3. Kerugian yang tidak teridentifikasi dan tidak terhitung / tidak terasuransi. Kerugian jenis ini jauh lebih besar lagi. Kerugian jenis ini antara lain, hilangnya waktu yang tidak pernah bisa kembali dan tidak bisa dikonversi dengan uang berapapun banyaknya. Selain waktu, banyak peluang bisnis / transaksi bisnis yang hilang atau terhalang / tertunda. Selama masa itu, peluang itu dapat lenyap, direbut pihak lain yang jauh lebih siap. Pihak kompetitor dapat memperoleh peluang tanpa berinvestasi, tanpa berkompetisi. Sementara Aceh mendapatkannya melalui kerja keras, melobby mitra secara intensif, mengeluarkan modal, tenaga dan waktu, biaya promosi, ekspo, seminar/ pameran.

Demikian sekilas pemaparan tentang taksiran kerugian Aceh akibat banjir. Yang pasti jumlahnya akan membuat orang terperangah, tercengang, terkejut dan prihatin. Gambar bagan di bawah ini dapat memperjelas pendekatan piramida kerugian.

.


Sumber : Wirtjes, 2020


Pada akhir tahun 2006 terjadi banjir besar di Kabupaten Aceh Tamiang. Penulis mencoba menaksir kerugian yang ditimbulkan oleh banjir dengan menggunakan teknik rapid appraisal.  Teknik perhitungannya menggunakan analisis ekstrapolasi sederhana, analisis gradien, analisis regresi. Teknik appraisal dikombinasikan dengan hasil interpretasi 2 kelompok citra satelit IKONOS skala 1: 10.000 yang diambil pada waktu 1 minggu sebelum terjadinya bencana banjir dan pada saat kejadian. Hasilnya membuat Pejabat Gubernur Aceh terpana, gelang gelang kepala melihat angkanya mencapai 3 kali dana APBD Provinsi Aceh tahun itu. 


Output dan Outcome

Output dari upaya perbaikan pada manajemen pemerintahan antara lain : 

1. Berkurangnya frekuensi, intensitas dan magnitude banjir dan tanah longsor.
2. Berkurangnya tingkat kerusakan infrastruktur, properti.
3. Berkurangnya korban jiwa dan materi.

Dengan demikian dana APBN dan APBD dapat difokuskan untuk mengembangkan sektor ril, sehingga memberikan dampak langsung pada tingkat kesejahteraan masyarakat. 

Outcome yang ditimbulkannya adalah membaiknya iklim investasi, sehingga mendorong para calon investor untuk menanamkan modalnya di Aceh.
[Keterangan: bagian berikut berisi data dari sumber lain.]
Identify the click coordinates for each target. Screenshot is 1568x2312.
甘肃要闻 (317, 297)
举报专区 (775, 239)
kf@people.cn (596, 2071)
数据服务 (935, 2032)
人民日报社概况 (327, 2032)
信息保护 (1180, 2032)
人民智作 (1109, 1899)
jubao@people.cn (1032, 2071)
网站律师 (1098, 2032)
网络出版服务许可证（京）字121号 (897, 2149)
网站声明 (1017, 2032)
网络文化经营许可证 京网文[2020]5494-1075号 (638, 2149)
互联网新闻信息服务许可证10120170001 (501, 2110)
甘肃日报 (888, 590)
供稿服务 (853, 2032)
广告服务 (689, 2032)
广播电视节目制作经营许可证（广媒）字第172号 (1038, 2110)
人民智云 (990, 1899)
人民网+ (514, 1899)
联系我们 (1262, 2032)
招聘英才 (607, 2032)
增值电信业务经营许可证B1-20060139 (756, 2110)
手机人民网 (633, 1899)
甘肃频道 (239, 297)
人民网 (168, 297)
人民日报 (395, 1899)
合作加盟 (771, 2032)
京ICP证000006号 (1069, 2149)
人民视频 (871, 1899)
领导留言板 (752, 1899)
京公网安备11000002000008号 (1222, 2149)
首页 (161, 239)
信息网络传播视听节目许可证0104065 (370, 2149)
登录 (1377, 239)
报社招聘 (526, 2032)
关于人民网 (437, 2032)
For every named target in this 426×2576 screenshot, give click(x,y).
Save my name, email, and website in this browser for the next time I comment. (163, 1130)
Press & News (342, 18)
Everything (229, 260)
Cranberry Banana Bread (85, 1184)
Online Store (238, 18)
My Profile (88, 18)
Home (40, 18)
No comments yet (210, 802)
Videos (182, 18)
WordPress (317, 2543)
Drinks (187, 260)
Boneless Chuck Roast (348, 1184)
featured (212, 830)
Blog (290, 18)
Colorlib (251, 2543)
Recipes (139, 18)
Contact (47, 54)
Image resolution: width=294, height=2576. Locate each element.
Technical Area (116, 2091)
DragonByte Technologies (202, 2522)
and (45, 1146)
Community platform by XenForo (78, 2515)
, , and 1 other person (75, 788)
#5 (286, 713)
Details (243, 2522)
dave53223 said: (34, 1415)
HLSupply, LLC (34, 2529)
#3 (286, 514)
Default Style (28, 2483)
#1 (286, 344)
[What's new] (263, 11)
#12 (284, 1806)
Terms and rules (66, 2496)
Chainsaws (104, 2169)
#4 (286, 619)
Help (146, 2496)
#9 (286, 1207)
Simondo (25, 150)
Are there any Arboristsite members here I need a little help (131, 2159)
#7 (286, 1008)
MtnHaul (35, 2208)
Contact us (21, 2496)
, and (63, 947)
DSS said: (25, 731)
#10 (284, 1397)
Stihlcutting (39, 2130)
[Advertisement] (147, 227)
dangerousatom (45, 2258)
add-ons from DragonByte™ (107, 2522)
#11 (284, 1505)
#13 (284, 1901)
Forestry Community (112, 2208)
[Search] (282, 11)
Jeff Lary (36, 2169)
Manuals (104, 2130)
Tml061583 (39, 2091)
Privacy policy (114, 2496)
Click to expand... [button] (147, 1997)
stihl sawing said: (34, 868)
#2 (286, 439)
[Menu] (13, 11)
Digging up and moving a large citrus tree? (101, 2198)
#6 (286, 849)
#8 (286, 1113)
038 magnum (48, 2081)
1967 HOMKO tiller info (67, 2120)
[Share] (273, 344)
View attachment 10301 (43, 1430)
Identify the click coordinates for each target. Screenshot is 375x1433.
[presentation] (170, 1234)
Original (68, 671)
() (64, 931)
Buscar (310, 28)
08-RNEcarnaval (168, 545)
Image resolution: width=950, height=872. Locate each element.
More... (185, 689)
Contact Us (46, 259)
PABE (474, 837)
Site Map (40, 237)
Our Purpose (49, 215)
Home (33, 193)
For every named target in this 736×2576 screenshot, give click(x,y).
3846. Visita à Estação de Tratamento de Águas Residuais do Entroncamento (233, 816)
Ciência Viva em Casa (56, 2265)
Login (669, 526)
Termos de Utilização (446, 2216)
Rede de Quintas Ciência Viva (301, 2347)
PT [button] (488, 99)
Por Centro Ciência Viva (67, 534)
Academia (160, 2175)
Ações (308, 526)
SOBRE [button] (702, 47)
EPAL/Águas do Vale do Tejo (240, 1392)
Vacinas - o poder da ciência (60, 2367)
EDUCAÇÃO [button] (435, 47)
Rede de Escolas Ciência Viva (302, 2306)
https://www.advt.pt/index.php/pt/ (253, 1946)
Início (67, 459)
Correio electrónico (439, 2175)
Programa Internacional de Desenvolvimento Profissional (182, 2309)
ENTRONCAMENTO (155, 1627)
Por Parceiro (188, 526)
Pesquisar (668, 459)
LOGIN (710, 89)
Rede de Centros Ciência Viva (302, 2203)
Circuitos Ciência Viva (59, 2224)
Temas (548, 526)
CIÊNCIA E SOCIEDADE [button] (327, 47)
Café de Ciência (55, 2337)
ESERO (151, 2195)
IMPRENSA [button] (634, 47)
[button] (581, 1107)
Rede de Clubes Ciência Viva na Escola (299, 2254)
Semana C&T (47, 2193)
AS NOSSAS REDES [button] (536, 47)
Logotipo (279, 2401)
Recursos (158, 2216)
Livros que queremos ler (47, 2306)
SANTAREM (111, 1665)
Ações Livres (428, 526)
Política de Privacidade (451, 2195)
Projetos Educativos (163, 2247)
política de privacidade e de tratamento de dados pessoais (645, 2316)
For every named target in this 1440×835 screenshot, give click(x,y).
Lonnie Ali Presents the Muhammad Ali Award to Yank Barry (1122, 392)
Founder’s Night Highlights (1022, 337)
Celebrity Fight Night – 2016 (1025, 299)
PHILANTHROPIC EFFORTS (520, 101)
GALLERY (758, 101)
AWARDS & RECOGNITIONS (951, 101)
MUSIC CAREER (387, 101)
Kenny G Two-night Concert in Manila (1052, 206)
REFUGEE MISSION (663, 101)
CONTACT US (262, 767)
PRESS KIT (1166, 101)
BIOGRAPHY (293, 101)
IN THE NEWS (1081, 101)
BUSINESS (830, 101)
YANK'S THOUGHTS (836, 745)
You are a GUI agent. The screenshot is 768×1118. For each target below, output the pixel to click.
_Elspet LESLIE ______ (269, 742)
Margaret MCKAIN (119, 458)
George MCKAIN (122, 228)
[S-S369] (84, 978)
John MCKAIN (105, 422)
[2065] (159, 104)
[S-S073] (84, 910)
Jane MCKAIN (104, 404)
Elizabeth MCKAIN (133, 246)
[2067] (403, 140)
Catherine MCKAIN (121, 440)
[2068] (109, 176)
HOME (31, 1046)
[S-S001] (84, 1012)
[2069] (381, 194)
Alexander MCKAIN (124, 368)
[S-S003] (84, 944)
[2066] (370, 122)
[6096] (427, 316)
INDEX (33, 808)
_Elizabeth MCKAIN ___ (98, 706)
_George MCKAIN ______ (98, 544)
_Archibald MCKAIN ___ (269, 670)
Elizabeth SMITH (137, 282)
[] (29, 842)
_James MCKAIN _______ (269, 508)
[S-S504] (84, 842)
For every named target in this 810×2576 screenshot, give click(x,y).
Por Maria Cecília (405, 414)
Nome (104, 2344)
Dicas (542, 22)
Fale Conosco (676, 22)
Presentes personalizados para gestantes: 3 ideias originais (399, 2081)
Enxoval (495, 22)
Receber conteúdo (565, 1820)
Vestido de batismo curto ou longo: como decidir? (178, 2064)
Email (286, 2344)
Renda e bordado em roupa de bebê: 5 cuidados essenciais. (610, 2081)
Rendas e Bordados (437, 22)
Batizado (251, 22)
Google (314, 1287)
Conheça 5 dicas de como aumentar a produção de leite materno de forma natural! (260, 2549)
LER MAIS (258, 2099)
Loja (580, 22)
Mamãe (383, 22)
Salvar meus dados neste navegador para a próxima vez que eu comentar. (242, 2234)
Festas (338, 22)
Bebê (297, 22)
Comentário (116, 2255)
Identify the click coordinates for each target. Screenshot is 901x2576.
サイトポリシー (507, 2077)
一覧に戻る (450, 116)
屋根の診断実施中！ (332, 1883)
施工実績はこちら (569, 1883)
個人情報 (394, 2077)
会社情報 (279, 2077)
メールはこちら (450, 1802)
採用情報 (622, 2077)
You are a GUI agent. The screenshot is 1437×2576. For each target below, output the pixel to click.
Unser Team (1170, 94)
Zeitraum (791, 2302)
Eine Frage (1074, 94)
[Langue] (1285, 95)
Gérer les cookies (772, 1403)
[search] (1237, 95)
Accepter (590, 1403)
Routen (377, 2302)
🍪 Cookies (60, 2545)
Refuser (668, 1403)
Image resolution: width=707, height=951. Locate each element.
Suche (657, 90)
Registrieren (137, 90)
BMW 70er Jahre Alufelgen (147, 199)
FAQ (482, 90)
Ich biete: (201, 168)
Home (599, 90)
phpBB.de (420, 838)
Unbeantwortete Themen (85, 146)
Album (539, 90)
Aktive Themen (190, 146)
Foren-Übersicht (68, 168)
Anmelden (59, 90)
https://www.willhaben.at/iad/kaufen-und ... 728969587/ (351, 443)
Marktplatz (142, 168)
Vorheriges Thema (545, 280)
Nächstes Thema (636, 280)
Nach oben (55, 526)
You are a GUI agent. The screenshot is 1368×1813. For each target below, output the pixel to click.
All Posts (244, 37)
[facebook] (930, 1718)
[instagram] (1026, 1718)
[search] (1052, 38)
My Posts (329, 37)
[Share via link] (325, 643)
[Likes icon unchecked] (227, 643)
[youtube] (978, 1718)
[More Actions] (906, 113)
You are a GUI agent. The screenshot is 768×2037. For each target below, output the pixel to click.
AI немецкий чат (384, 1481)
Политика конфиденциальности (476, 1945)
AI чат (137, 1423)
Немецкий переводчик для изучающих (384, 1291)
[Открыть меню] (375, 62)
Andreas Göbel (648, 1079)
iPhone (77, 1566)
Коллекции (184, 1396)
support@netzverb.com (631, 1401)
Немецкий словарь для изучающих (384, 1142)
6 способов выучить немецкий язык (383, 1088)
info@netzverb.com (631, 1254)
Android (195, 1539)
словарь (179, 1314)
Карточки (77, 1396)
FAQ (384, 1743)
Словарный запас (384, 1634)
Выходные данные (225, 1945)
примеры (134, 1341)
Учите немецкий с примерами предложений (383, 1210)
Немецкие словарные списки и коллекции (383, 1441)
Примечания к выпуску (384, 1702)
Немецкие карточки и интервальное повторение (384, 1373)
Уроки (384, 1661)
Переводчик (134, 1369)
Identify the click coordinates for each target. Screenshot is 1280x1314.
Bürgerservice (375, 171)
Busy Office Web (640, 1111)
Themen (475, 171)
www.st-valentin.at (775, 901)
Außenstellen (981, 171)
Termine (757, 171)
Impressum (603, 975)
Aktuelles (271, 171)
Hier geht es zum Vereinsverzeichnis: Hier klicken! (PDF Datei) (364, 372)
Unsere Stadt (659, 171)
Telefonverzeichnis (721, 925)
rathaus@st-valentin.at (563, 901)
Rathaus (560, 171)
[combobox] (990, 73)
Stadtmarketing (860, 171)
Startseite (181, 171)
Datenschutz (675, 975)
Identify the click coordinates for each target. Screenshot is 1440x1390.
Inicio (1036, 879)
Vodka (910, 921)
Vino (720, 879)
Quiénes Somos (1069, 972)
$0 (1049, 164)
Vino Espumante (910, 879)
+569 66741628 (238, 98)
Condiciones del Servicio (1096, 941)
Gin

Dengan demikian denyut perekonomian Aceh meningkat.


Epilog

Aceh membutuhkan kepala daerah ( Gubernur, Bupati dan Walikota ) yang visioner, mau dan berani untuk tidak populer. Masa jabatan maksimal seorang kepala daerah ( 10 tahun ), difokuskan untuk " mencuci piring kotor dan menata ruang pesta yang berantakan " , akibat pesta pora di masa lampau yang bukan perbuatannya. Kepala daerah harus menggelontorkan dana besar untuk memperbaiki kerusakan lingkungan, agar neraca hidrologis Aceh dapat sehat kembali. Konsekuensi logisnya dana yang tersisa untuk menggerakkan perekonomian sektor ril tidak besar. Akibatnya laju pertumbuhan ekonomi daerahnya melambat. Mungkin dia akan dikenang sebagai kepala daerah yang tidak banyak melakukan pembangunan menurut pandangan mainstream. Walaupun demikian dia akan dikenang sebagai kepala daerah yang membangun fondasi jalur lintasan yang akan dilalui oleh para kepala daerah berikutnya. Hal itu pernah dilakukan oleh Hartomo Walikota Surakarta pada dekade 80 an. Darmakun Darmokusumo Bupati Kabupaten Gunung Kidul periode 1974 - 1984,  yang berhasil menyulap wilayahnya dari stigma tandus, kering, miskin, menjadi daerah yang hijau, subur dan makmur. Sekarang penduduk di dua daerah itu tersebut menikmati hasil kerja keras kepala daerahnya. Kedua tokoh tersebut tetap dikenang sebagai orang yang membangun fondasi lintasan, sehingga ke dua daerah itu melaju kencang meninggalkan daerah tetangganya. 

Pada awal tahun 2000 an Provinsi Jawa Tengah menerapkan model pembangunan berbasiskan bentang ekologis yang dikenal dengan nama model pembangunan SWS ( Satuan Wilayah Sungai ). Jawa Tengah dibagi menjadi 6 SWS, salah satunya berkembang menjadi SWS terbaik di Indonesia. SWS dimaksud dinamakan Jratunseluna, singkatan dari nama sungai sungai Jragung, Tuntang, Serang, Lusi, Juwana. SWS Jratunseluna terdiri dari 13 Kabupaten yang sebelumnya sering mengalami bencana banjir, tingkat erosi yang tinggi, tandus, kering, miskin. Dalam waktu 10 tahun ke 13 Kabupaten berubah menjadi daerah yang bebas dari bencana banjir, hijau, subur dan makmur. Penulis terlibat dalam Tim SWS Jratunseluna dan merasa bangga karena ikut mentransformasikan daerah minus menjadi makmur sejahtera dan meraih predikat SWS terbaik di Indonesia serta dijadikan role model.  Di akhir tulisan penulis masih menyisakan satu pertanyaan penting. Adakah Kepala Daerah di Aceh yang mau dan berani menjadi martir pembangunan yang siap mengorbankan dirinya secara total untuk kejayaan masyarakat Aceh?. Hanya masyarakat Aceh dan waktu yang dapat menjawab pertanyaan itu.